Suspension school · Suspension Basics
Common Myths, Retired
Eight bits of trailhead wisdom that quietly ruin good setups
Suspension attracts folklore, and some of it costs real grip and comfort. These are the ones a suspension tech hears every week, and what is actually true.
'The hiss when you unscrew the pump is your air escaping'
That hiss is the air in the pump hose emptying after the valve has already sealed. The fork or shock loses nothing on removal. The pressure that genuinely moves does so when you attach the pump, because the empty hose fills from the spring, which can knock a few psi off a small shock chamber. Measure the same way with the same pump every time and your numbers stay comparable.
'Firmer is faster, run what the pros run'
Pros run firm because they ride at speeds that generate huge forces, and they are strong enough to work with the harshness. Copy their settings at half their pace and the suspension barely moves, the tyres skip instead of gripping, and your hands wear out early. The fast setup for you is the one that keeps the tyres on the ground at your speeds, and it will be softer than a World Cup bike.
'I never bottom out, so my setup must be right'
Full travel exists to be used.
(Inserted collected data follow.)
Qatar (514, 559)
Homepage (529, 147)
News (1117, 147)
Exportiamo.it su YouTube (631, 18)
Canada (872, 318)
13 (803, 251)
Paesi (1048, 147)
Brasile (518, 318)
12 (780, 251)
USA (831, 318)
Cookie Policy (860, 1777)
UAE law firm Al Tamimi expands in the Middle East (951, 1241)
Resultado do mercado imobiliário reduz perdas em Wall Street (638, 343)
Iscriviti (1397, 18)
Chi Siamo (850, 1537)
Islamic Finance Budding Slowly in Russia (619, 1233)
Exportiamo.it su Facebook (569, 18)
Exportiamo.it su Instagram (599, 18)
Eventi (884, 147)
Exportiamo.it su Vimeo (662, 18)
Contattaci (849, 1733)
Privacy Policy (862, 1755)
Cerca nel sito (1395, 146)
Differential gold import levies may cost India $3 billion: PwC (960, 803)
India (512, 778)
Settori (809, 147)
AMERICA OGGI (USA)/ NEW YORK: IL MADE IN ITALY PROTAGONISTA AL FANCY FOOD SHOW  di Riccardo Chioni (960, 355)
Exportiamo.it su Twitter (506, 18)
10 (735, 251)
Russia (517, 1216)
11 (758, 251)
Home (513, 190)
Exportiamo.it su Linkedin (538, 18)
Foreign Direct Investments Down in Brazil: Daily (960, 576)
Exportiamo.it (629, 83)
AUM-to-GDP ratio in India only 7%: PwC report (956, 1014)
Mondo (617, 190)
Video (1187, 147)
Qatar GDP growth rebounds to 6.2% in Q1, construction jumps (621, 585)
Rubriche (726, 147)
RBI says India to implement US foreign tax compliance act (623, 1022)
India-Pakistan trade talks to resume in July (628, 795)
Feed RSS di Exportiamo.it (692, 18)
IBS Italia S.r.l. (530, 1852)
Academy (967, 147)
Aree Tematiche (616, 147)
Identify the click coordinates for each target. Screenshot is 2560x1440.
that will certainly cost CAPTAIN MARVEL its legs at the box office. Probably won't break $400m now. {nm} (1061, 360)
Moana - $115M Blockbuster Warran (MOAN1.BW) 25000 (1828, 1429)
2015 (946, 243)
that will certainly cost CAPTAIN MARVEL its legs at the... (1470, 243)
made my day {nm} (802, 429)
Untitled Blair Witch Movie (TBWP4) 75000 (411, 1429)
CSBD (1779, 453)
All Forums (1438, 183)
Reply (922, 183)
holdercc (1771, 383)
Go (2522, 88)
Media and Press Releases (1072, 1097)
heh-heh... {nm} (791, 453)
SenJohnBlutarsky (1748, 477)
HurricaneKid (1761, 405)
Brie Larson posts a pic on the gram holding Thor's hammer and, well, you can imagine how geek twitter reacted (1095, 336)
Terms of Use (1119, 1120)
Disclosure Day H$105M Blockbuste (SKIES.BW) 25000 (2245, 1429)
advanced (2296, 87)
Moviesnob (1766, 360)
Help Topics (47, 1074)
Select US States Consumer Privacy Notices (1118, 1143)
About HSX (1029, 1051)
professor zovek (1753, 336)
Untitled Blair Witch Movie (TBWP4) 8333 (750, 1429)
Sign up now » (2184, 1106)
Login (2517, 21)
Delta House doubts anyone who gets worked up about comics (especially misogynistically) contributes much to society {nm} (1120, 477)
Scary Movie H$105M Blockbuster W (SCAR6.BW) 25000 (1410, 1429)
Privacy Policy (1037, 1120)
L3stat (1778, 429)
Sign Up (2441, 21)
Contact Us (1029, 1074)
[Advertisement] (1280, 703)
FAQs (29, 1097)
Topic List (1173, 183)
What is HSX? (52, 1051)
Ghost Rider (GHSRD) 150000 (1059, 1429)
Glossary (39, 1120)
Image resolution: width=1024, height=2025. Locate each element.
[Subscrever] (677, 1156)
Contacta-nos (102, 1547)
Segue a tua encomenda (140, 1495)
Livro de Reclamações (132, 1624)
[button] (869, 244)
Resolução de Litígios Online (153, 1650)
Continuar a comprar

If the biggest hit of a hard ride does not take you to, or very near, the end of the stroke, you are carrying spring pressure or spacers you paid for and never spend, and every smaller hit is harsher than it needs to be. A gentle, cushioned bottom-out once or twice on a big ride is the sign of a spring doing its job.
'Slow rebound feels plush'
Slow rebound feels plush for exactly one bump. On the second and third the suspension has not recovered, so it rides lower and harsher each time, which is packing. Grip comes from the wheel returning to the ground quickly and calmly. If the bike feels smooth in the car park and dead on rough trail, rebound is the first suspect.
'You need the lockout to climb an eMTB'
The efficiency argument for locking out mostly evaporates when a motor is paying the bill. On a technical climb an eMTB is usually better with the suspension open, because rear grip is what gets a heavy bike up a loose step, and an open shock keeps the tyre biting. Save the firm switch for tarmac spins to the trailhead.
'My mate's settings will work for me'
Settings belong to a rider-and-bike system: weight, kit, speed, style, frame leverage, even tyre pressures. They do not transfer between people, and they especially do not transfer from an analogue bike to an eMTB, where the bike alone can be 10kg heavier. There is a reason RockShox prints 'for eBike add 10psi' on its fork legs and Fox publishes separate E-Bike+ charts. Charts and calculators are starting points; your sag and your own notes are the answer.
'Coil is always plusher'
A well serviced air spring at the right pressure runs a modern coil close, and a coil with the wrong spring rate is worse than either. Most of the plushness people credit to coil is really down to fresh seals, fresh oil and correct sag. Spring type is a real choice with real trade-offs, but it is not a shortcut past doing the setup.
'Set it once and forget it'
Air seeps slowly past seals, the seasons change both temperature and the kit you carry, and damper oil ages with use. A setup that was perfect in July is a few psi down and slightly off by November. A monthly two minute check of pressures and sag keeps things honest, and service intervals exist because damping fades quietly long before anything visibly breaks.
The pattern in all of these is the same: measure rather than assume, change one thing at a time, and trust your own notes over anything you overhear at the trailhead. This page included.